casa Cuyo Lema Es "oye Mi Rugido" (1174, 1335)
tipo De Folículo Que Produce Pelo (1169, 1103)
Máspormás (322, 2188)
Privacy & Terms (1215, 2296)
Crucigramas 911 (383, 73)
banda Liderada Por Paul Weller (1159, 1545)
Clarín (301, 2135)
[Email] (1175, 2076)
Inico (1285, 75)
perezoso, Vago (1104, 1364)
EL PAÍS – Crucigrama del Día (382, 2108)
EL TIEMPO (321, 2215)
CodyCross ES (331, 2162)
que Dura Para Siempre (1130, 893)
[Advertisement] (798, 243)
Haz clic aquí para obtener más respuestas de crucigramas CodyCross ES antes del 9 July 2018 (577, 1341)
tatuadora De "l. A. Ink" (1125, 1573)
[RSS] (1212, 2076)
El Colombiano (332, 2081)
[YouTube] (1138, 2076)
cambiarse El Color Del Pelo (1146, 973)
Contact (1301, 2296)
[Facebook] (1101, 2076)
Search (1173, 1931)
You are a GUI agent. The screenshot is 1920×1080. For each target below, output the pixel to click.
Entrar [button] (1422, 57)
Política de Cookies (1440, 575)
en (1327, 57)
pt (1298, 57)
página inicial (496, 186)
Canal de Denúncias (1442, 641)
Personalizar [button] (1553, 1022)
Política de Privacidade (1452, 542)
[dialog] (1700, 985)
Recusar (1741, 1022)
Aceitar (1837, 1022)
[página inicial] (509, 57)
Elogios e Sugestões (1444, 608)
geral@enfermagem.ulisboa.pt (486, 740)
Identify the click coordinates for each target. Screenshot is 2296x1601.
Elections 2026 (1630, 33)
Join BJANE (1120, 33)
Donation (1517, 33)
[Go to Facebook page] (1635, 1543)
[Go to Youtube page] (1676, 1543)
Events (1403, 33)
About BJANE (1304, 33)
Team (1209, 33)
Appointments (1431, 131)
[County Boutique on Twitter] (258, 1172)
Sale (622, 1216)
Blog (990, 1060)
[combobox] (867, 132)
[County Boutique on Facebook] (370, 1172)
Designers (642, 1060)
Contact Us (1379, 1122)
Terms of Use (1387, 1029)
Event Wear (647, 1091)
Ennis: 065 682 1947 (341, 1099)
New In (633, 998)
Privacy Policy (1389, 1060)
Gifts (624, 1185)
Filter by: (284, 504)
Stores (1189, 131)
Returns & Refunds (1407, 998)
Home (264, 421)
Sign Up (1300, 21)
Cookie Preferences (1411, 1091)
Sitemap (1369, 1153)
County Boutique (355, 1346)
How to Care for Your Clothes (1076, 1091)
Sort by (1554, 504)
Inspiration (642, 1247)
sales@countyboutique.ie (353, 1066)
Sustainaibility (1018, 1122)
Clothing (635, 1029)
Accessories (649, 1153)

Instructions for the task
Which lines hold the word "click"? Copy each of them from the records.

Answer to this task
You are a GUI agent. The screenshot is 1920×1080. For each target below, output the pixel to click.
Identify the click coordinates for each target. Screenshot is 2296x1601.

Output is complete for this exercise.